The task ▸ Format the records on the stretch from the line containing "Viewport: 1024px width, 552px height." through the line containing "pyautogui.click(x=232, y=179)" as a two-column CSV with the headers request and answer, one row per record. Put each value in a single quoted field with line breaks turned into spaces, and leave out all other records.

Data supplied ▸
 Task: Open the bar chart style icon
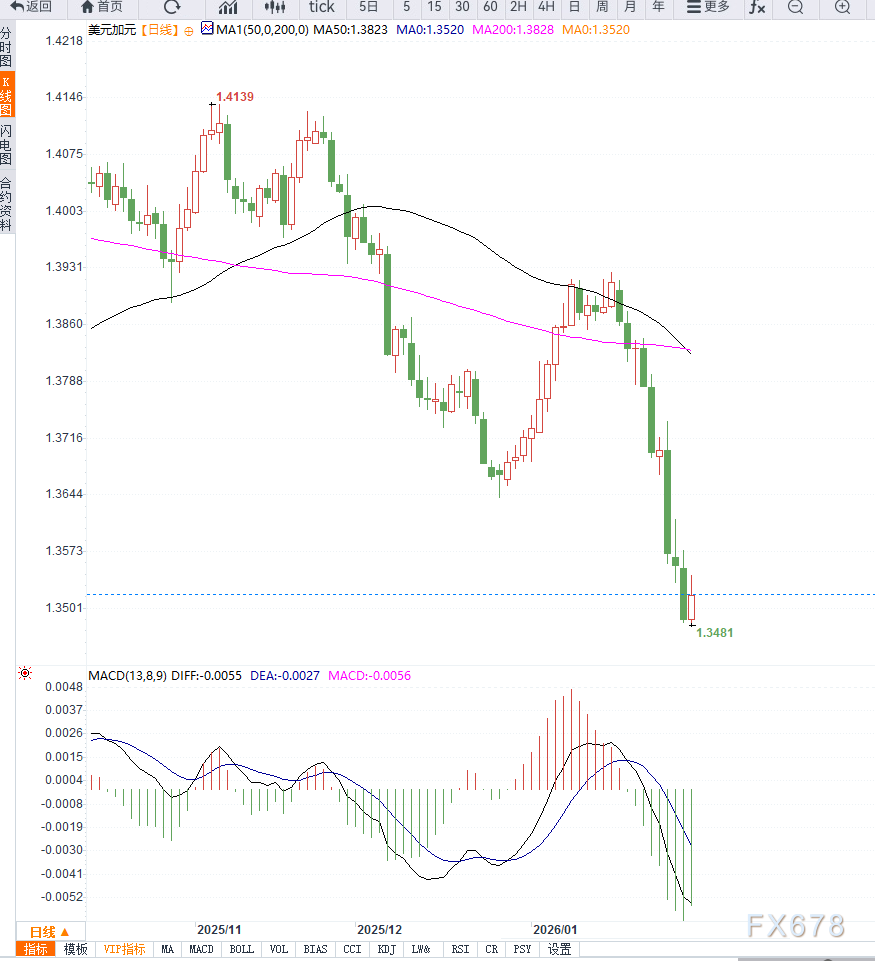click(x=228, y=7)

--

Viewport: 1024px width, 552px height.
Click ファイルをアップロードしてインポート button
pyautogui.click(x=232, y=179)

Written response ▸
request,answer
"Viewport: 1024px width, 552px height. Click ファイルをアップロードしてインポート button","pyautogui.click(x=232, y=179)"